- PROBLEM TO SOLVE
Could you output all of the records below exactly as they appear?

Collected data:
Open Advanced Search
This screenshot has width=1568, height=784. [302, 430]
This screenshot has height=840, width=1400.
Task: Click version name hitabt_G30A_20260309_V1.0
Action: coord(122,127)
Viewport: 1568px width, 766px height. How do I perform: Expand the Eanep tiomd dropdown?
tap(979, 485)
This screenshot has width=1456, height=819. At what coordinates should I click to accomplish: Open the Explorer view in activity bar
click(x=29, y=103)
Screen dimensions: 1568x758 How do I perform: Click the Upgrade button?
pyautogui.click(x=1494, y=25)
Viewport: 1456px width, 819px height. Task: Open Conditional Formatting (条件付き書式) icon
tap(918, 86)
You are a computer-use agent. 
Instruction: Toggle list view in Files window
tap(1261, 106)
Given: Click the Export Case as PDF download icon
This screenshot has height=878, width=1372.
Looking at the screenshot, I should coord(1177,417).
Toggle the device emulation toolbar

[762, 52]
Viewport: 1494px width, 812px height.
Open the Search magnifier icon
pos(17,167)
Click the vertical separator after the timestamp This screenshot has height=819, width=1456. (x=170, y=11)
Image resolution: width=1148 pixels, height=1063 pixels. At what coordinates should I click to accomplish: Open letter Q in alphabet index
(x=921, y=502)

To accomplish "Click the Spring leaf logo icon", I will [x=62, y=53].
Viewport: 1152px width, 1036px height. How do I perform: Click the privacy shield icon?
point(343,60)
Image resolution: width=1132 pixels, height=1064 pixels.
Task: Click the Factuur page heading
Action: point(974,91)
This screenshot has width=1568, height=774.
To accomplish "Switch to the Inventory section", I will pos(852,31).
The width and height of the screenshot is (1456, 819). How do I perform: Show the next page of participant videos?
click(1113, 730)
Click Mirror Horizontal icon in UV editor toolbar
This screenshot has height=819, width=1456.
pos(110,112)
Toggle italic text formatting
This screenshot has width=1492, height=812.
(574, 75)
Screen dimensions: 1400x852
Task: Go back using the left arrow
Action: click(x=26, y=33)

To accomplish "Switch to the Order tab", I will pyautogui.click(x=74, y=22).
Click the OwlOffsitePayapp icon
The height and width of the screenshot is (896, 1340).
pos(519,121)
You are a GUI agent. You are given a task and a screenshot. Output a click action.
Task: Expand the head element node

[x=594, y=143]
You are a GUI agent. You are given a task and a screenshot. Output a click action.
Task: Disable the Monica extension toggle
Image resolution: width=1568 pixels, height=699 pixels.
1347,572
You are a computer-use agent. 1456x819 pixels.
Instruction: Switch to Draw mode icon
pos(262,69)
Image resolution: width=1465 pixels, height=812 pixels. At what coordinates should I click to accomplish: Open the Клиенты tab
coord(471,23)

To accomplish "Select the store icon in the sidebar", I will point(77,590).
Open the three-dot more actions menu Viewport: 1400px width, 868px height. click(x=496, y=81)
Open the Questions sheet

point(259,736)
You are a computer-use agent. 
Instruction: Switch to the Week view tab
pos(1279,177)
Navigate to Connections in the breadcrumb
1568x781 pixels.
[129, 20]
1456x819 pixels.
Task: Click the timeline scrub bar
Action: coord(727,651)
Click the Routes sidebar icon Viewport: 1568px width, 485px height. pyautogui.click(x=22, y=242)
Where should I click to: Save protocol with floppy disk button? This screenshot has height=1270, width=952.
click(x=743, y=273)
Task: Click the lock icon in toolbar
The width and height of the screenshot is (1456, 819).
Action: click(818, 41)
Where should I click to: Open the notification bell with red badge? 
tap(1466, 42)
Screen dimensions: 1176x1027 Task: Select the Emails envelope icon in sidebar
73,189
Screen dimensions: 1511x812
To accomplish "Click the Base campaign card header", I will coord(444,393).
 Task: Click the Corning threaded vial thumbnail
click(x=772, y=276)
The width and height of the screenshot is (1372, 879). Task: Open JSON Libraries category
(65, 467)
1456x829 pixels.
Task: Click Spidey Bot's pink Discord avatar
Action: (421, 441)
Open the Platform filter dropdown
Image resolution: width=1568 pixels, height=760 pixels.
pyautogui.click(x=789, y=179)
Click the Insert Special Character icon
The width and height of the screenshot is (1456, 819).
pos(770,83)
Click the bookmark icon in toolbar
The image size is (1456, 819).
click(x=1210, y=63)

- ANSWER TO THIS TASK
Open Advanced Search
This screenshot has width=1568, height=784. [302, 430]
This screenshot has height=840, width=1400.
Task: Click version name hitabt_G30A_20260309_V1.0
Action: coord(122,127)
Viewport: 1568px width, 766px height. How do I perform: Expand the Eanep tiomd dropdown?
tap(979, 485)
This screenshot has width=1456, height=819. At what coordinates should I click to accomplish: Open the Explorer view in activity bar
click(x=29, y=103)
Screen dimensions: 1568x758 How do I perform: Click the Upgrade button?
pyautogui.click(x=1494, y=25)
Viewport: 1456px width, 819px height. Task: Open Conditional Formatting (条件付き書式) icon
tap(918, 86)
You are a computer-use agent. 
Instruction: Toggle list view in Files window
tap(1261, 106)
Given: Click the Export Case as PDF download icon
This screenshot has height=878, width=1372.
Looking at the screenshot, I should coord(1177,417).
Toggle the device emulation toolbar

[762, 52]
Viewport: 1494px width, 812px height.
Open the Search magnifier icon
pos(17,167)
Click the vertical separator after the timestamp This screenshot has height=819, width=1456. (x=170, y=11)
Image resolution: width=1148 pixels, height=1063 pixels. At what coordinates should I click to accomplish: Open letter Q in alphabet index
(x=921, y=502)

To accomplish "Click the Spring leaf logo icon", I will [x=62, y=53].
Viewport: 1152px width, 1036px height. How do I perform: Click the privacy shield icon?
point(343,60)
Image resolution: width=1132 pixels, height=1064 pixels.
Task: Click the Factuur page heading
Action: point(974,91)
This screenshot has width=1568, height=774.
To accomplish "Switch to the Inventory section", I will pos(852,31).
The width and height of the screenshot is (1456, 819). How do I perform: Show the next page of participant videos?
click(1113, 730)
Click Mirror Horizontal icon in UV editor toolbar
This screenshot has height=819, width=1456.
pos(110,112)
Toggle italic text formatting
This screenshot has width=1492, height=812.
(574, 75)
Screen dimensions: 1400x852
Task: Go back using the left arrow
Action: click(x=26, y=33)

To accomplish "Switch to the Order tab", I will pyautogui.click(x=74, y=22).
Click the OwlOffsitePayapp icon
The height and width of the screenshot is (896, 1340).
pos(519,121)
You are a GUI agent. You are given a task and a screenshot. Output a click action.
Task: Expand the head element node

[x=594, y=143]
You are a GUI agent. You are given a task and a screenshot. Output a click action.
Task: Disable the Monica extension toggle
Image resolution: width=1568 pixels, height=699 pixels.
1347,572
You are a computer-use agent. 1456x819 pixels.
Instruction: Switch to Draw mode icon
pos(262,69)
Image resolution: width=1465 pixels, height=812 pixels. At what coordinates should I click to accomplish: Open the Клиенты tab
coord(471,23)

To accomplish "Select the store icon in the sidebar", I will point(77,590).
Open the three-dot more actions menu Viewport: 1400px width, 868px height. click(x=496, y=81)
Open the Questions sheet

point(259,736)
You are a computer-use agent. 
Instruction: Switch to the Week view tab
pos(1279,177)
Navigate to Connections in the breadcrumb
1568x781 pixels.
[129, 20]
1456x819 pixels.
Task: Click the timeline scrub bar
Action: coord(727,651)
Click the Routes sidebar icon Viewport: 1568px width, 485px height. pyautogui.click(x=22, y=242)
Where should I click to: Save protocol with floppy disk button? This screenshot has height=1270, width=952.
click(x=743, y=273)
Task: Click the lock icon in toolbar
The width and height of the screenshot is (1456, 819).
Action: click(818, 41)
Where should I click to: Open the notification bell with red badge? 
tap(1466, 42)
Screen dimensions: 1176x1027 Task: Select the Emails envelope icon in sidebar
73,189
Screen dimensions: 1511x812
To accomplish "Click the Base campaign card header", I will coord(444,393).
 Task: Click the Corning threaded vial thumbnail
click(x=772, y=276)
The width and height of the screenshot is (1372, 879). Task: Open JSON Libraries category
(65, 467)
1456x829 pixels.
Task: Click Spidey Bot's pink Discord avatar
Action: (421, 441)
Open the Platform filter dropdown
Image resolution: width=1568 pixels, height=760 pixels.
pyautogui.click(x=789, y=179)
Click the Insert Special Character icon
The width and height of the screenshot is (1456, 819).
pos(770,83)
Click the bookmark icon in toolbar
The image size is (1456, 819).
click(x=1210, y=63)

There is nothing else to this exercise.